### Problem
Copy the rows from the line with "Click the 224.84 MWh cumulative value" through the last row, putting "client name" in place of "customer name" and keeping everything else the same. Leave the pictures out of your answer.

### Records supplied
-- begin --

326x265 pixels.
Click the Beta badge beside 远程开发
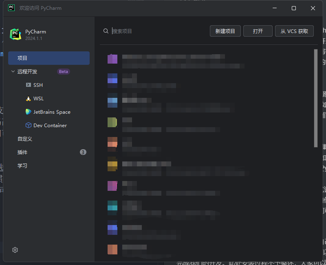63,71
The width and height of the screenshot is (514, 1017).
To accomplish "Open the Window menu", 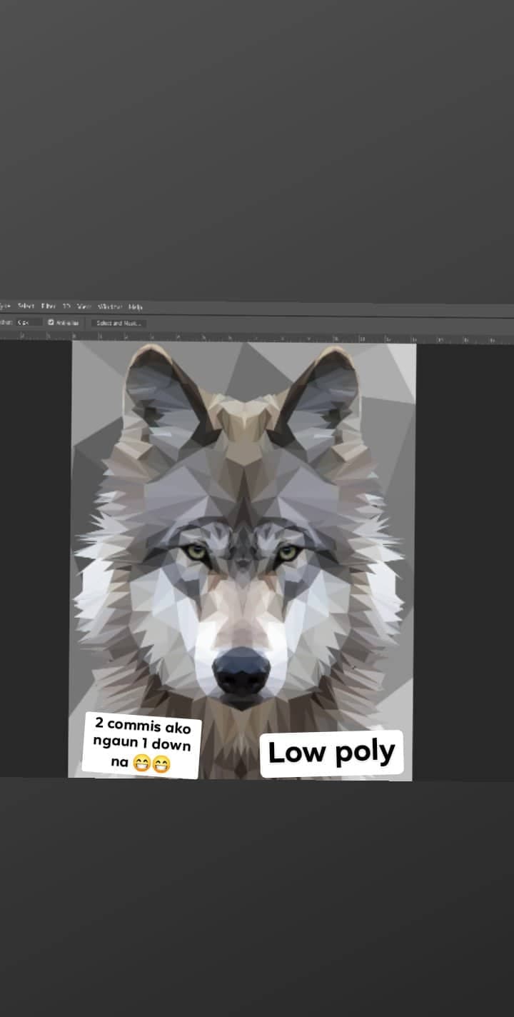I will coord(110,306).
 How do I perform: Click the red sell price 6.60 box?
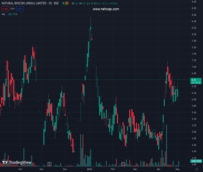(5, 9)
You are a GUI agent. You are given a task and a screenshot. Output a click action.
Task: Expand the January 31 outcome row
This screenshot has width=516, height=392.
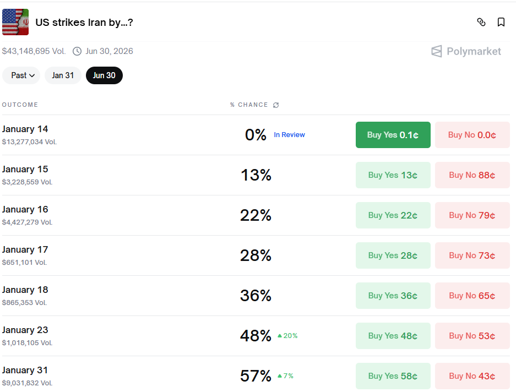[x=110, y=376]
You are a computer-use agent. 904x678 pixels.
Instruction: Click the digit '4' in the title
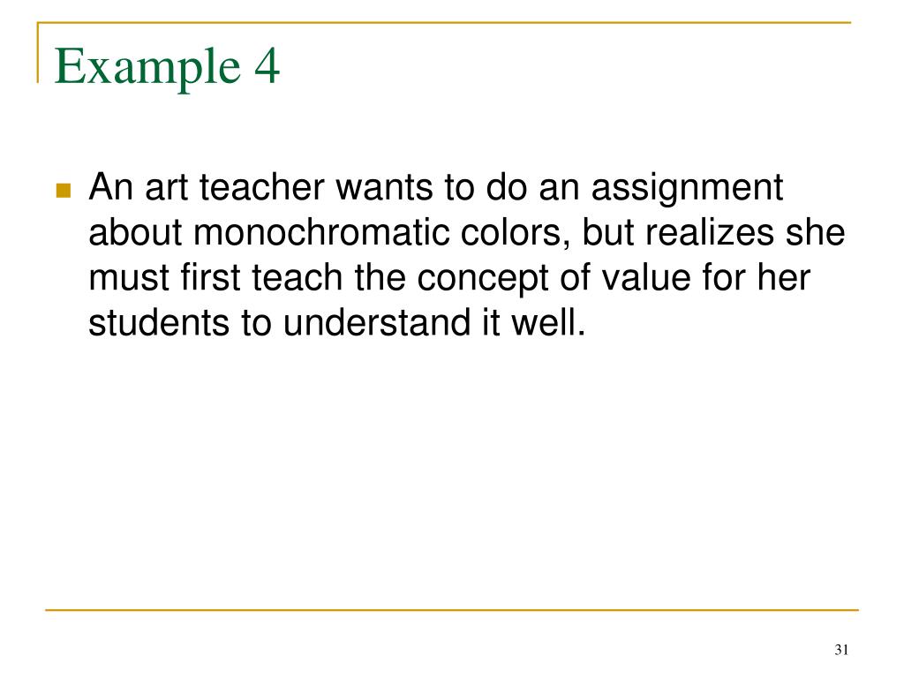(267, 65)
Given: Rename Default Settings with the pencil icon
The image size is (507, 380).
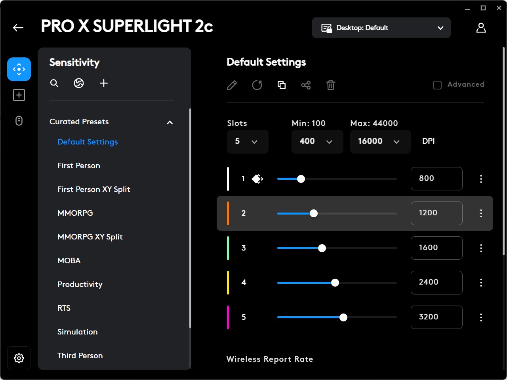Looking at the screenshot, I should click(232, 85).
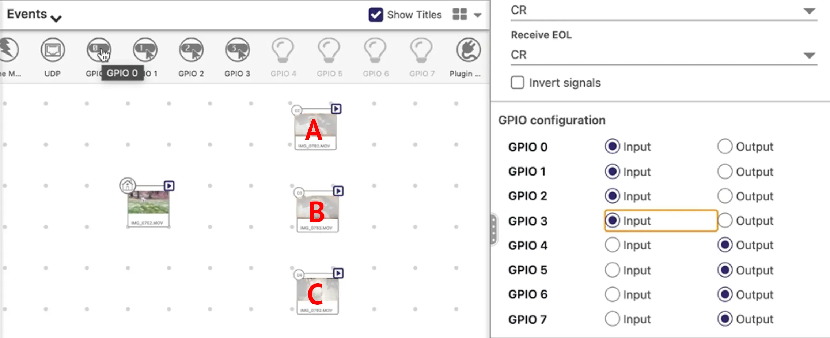Click the Plugin event icon
This screenshot has height=338, width=830.
tap(468, 50)
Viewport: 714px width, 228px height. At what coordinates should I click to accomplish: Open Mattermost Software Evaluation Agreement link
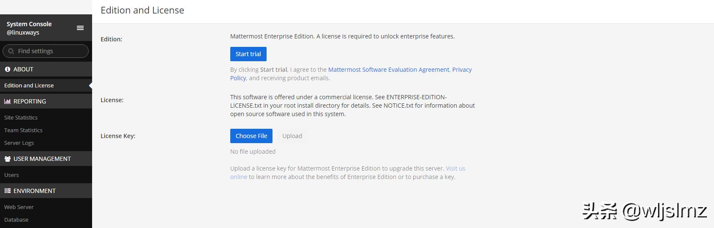coord(389,70)
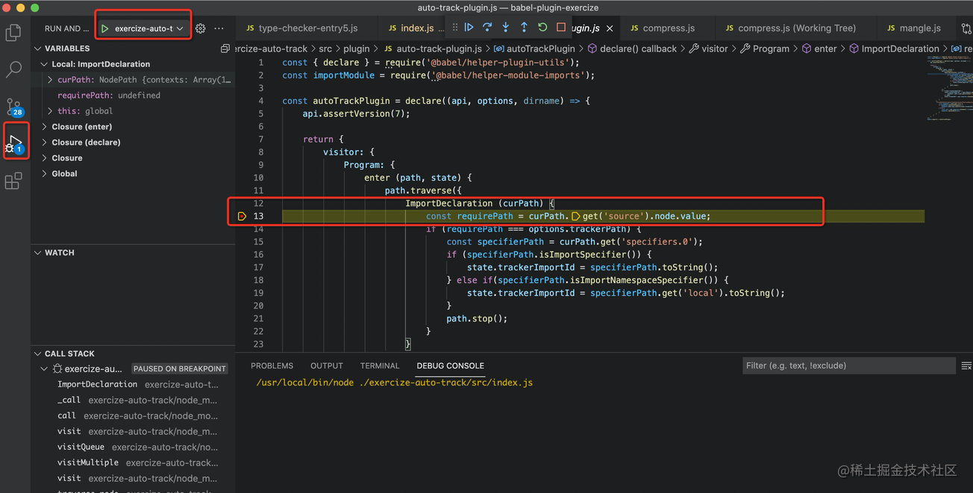
Task: Toggle the breakpoint on line 13
Action: point(242,216)
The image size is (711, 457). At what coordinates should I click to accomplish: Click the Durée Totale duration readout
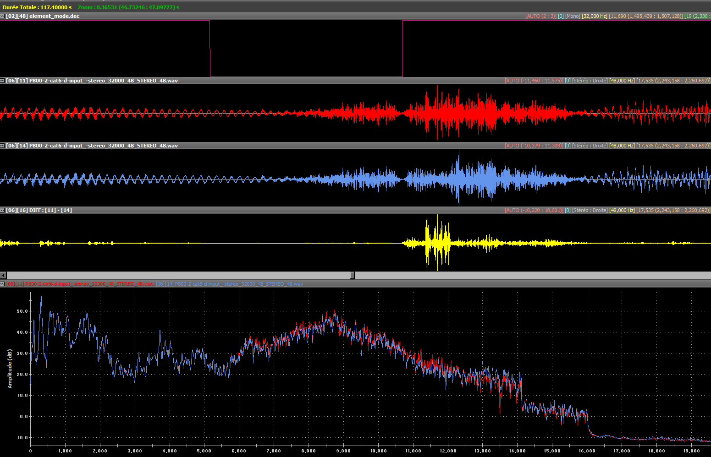[37, 7]
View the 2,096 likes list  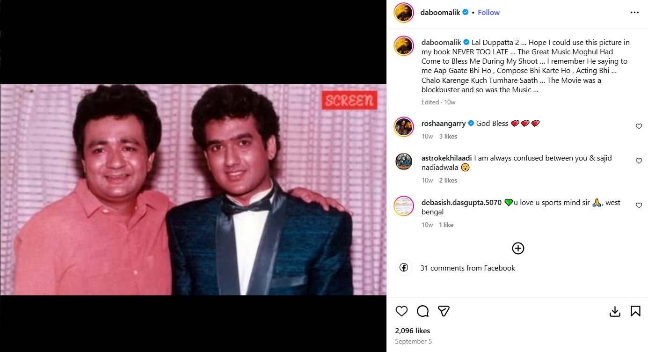point(412,331)
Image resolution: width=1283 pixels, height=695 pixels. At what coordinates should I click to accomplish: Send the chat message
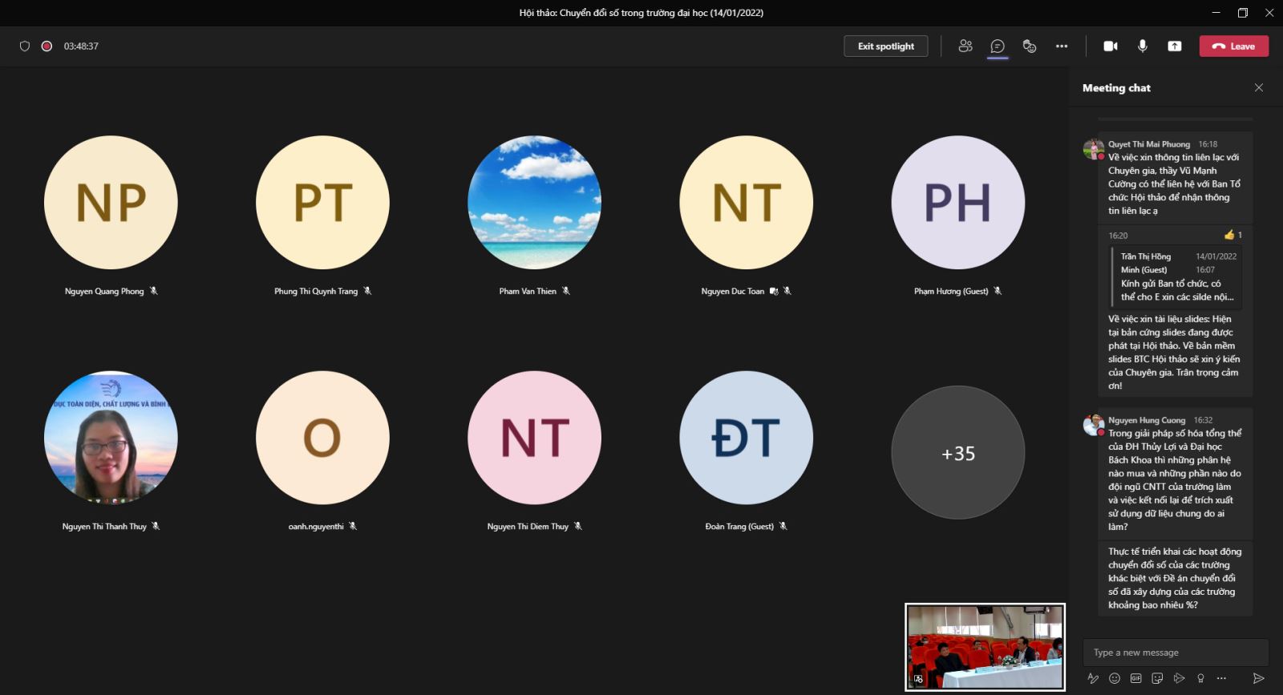[1259, 678]
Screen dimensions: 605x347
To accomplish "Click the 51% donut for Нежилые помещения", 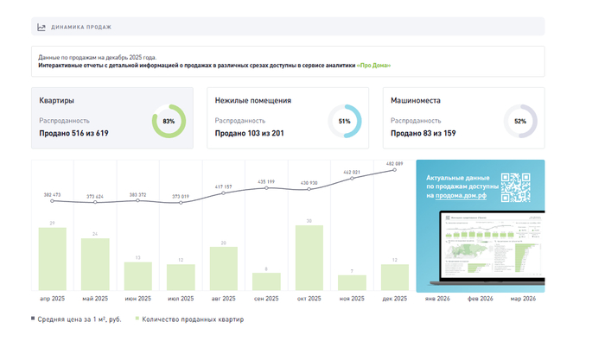I will click(344, 122).

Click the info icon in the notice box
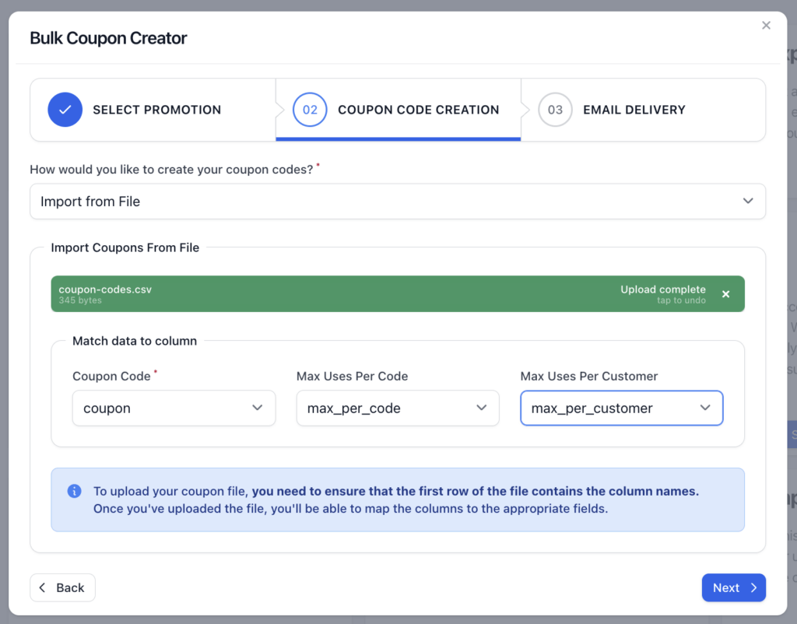pos(75,491)
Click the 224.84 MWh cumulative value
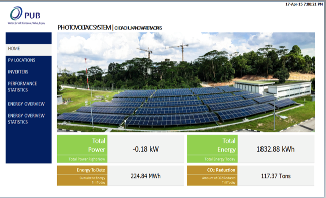 (146, 176)
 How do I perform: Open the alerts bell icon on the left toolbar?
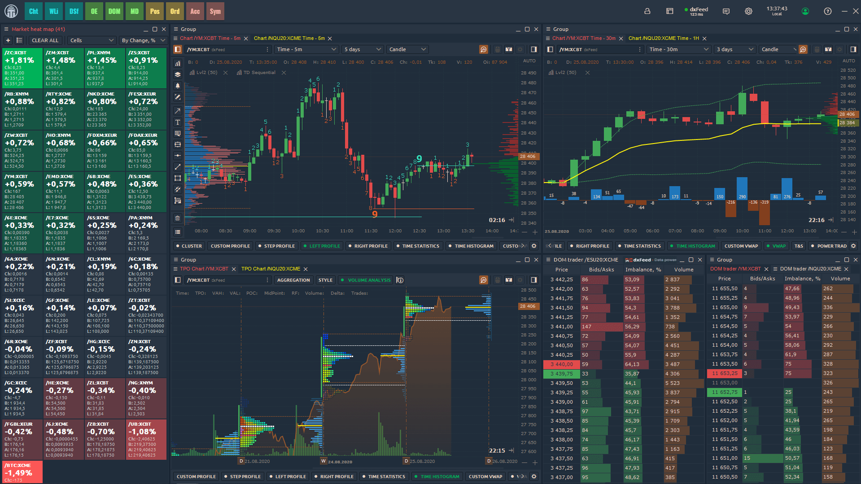tap(178, 86)
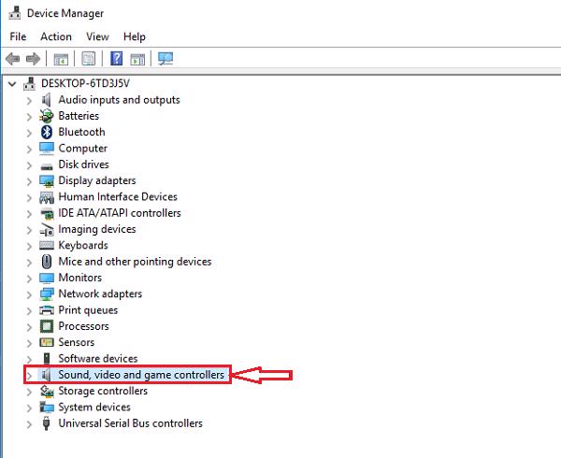Expand the Display adapters category
The height and width of the screenshot is (458, 561).
pos(30,180)
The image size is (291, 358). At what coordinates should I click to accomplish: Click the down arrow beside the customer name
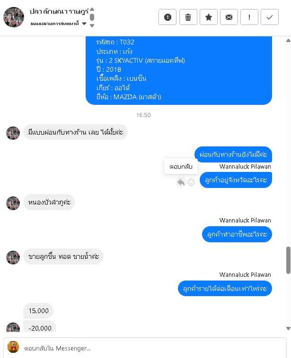click(92, 26)
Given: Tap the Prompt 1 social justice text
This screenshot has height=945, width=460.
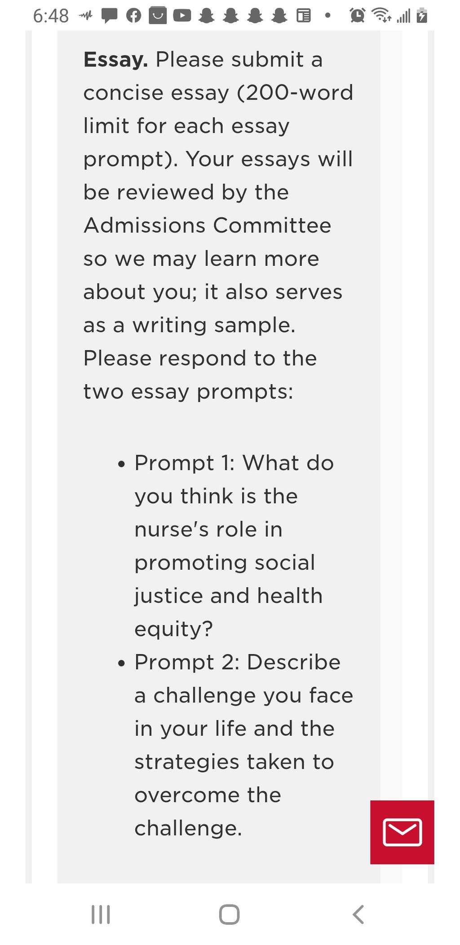Looking at the screenshot, I should coord(234,546).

-- end --

### Task response
Click the 224.84 MWh cumulative value
 (146, 176)
 How do I perform: Open the alerts bell icon on the left toolbar?
tap(178, 86)
Expand the Display adapters category
The height and width of the screenshot is (458, 561).
pos(30,180)
The image size is (291, 358). At what coordinates should I click to accomplish: Click the down arrow beside the client name
click(92, 26)
Given: Tap the Prompt 1 social justice text
This screenshot has height=945, width=460.
Looking at the screenshot, I should coord(234,546).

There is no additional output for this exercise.